A1665
Title: ZINBGT: Exploratory data analysis of transcriptomic expression using mixture models
Authors: Toby Kettlewell - University of Glasgow (United Kingdom) [presenting]
Yiyi Cheng - University of Glasgow (United Kingdom)
Thomas Otto - University of Glasgow (United Kingdom)
Vincent Macaulay - University of Glasgow (United Kingdom)
Mayetri Gupta - University of Glasgow (United Kingdom)
Abstract: Single-cell RNA sequencing (scRNA-seq) provides data on the signals associated with protein production within individual cells. This allows for the discovery of novel cell types, inference of cell trajectories, and fine-grained comparisons of different tissues. The analysis of scRNA-seq data uses a pipeline of methods, but benchmarking is currently unable to establish which methods are best for a given dataset. Because the conclusions drawn from an analysis depend on the choice of method, novel forms of exploratory data analysis are needed to investigate how datasets differ and the circumstances in which a given method is likely to perform best. Any such method needs to run quickly and provide easily interpretable visualisations.

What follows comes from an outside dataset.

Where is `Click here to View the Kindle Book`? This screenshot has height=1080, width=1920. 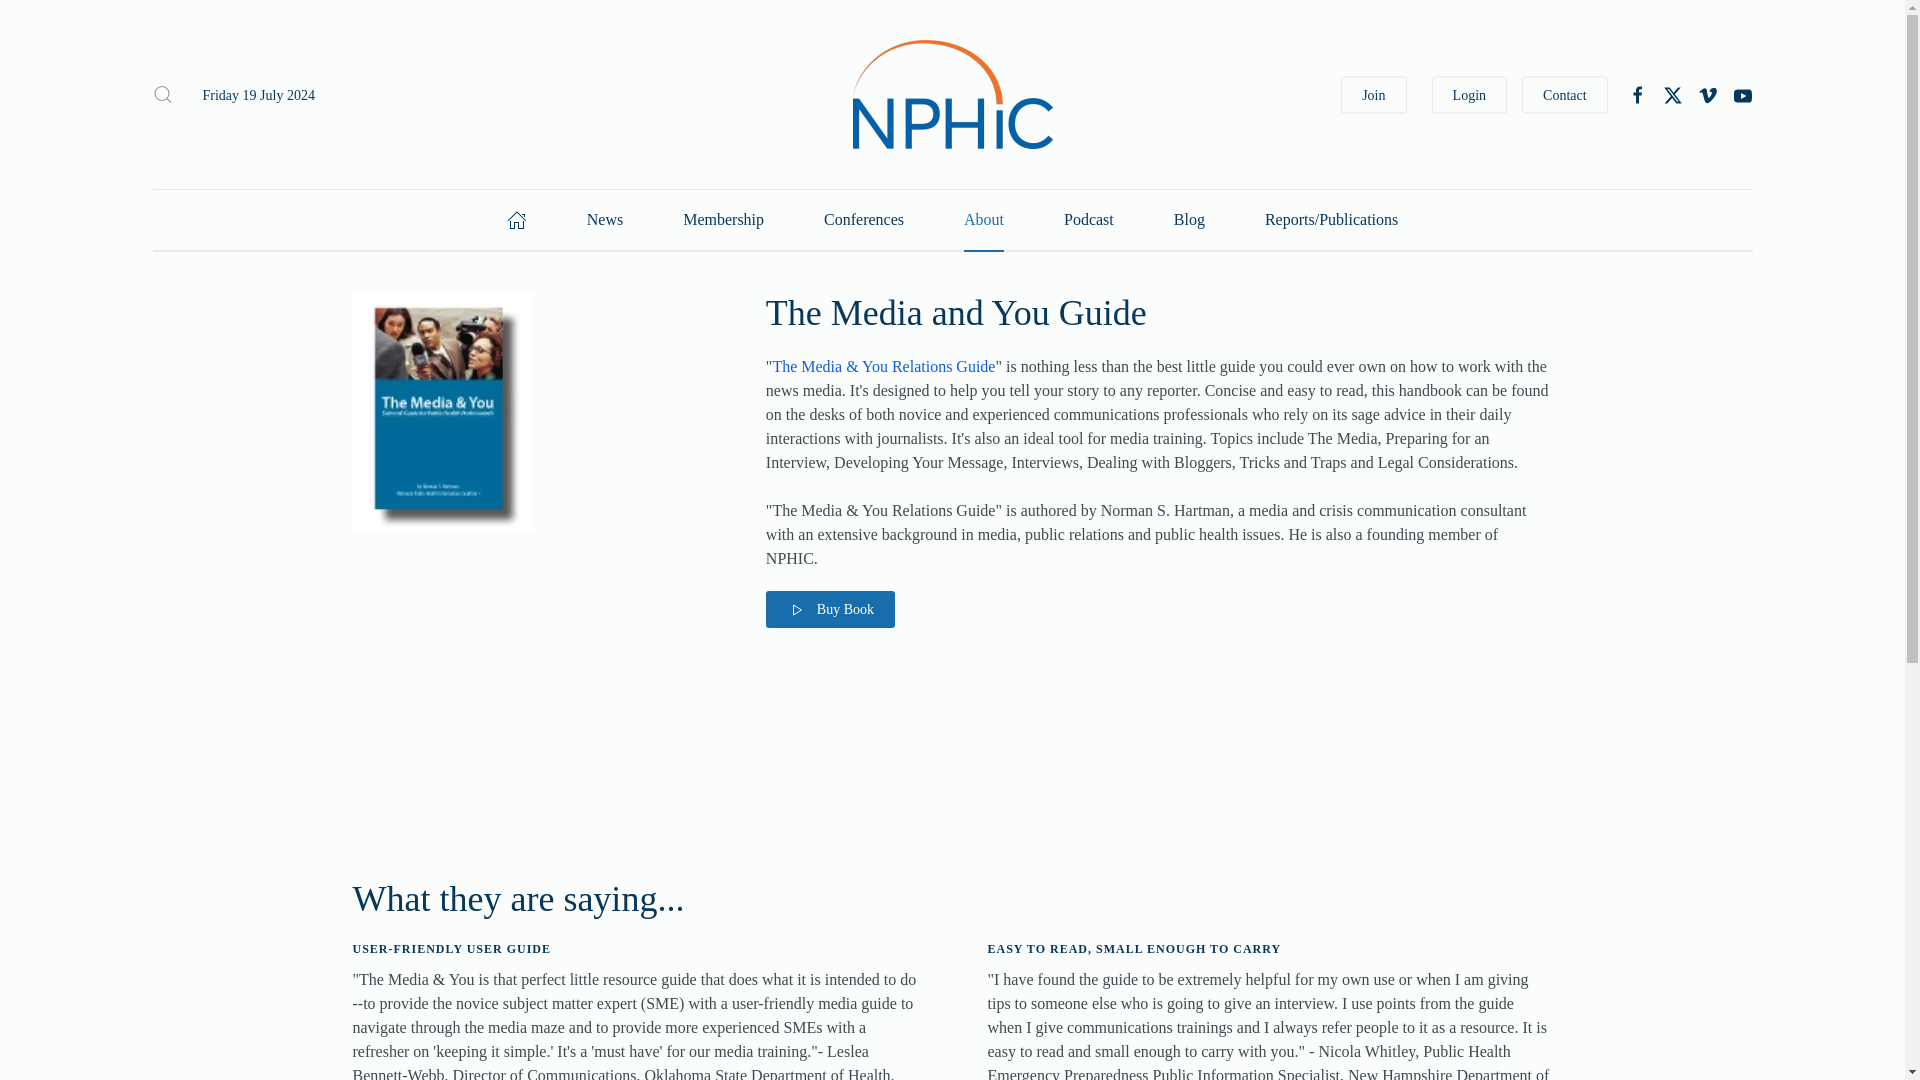
Click here to View the Kindle Book is located at coordinates (882, 366).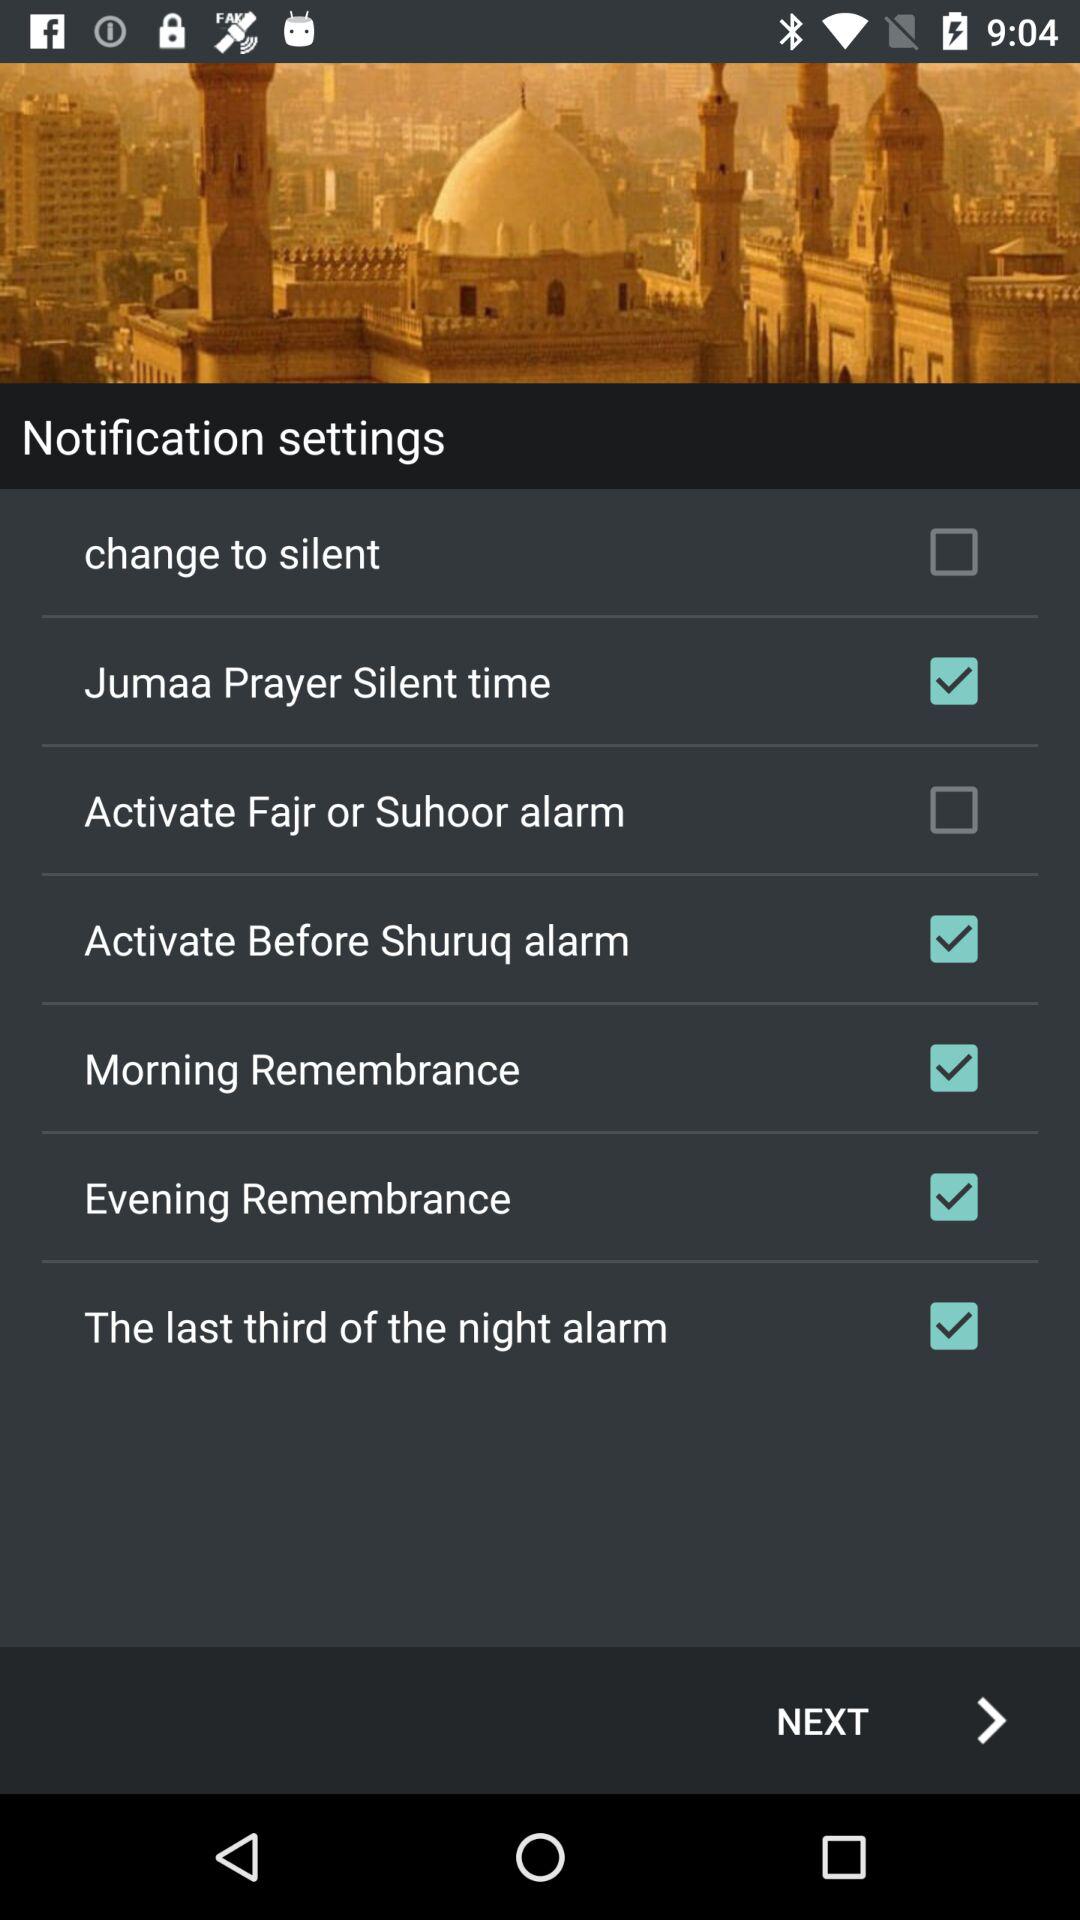 This screenshot has width=1080, height=1920. Describe the element at coordinates (540, 680) in the screenshot. I see `select icon above the activate fajr or icon` at that location.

A family of mixture distributions on count data will be introduced, which capture the salient aspects of gene expression with the associated parameters acting as summary statistics of each gene. A novel variant of a 2d histogram will be proposed, allowing efficient exploration and comparison of large, high-dimensional datasets, while problematic genes are highlighted using a combination of a distance between model and data with bootstrapping. Human immune cells will be explored in terms of gene expression, and comparison with simulations will reveal differences that could compromise benchmarking.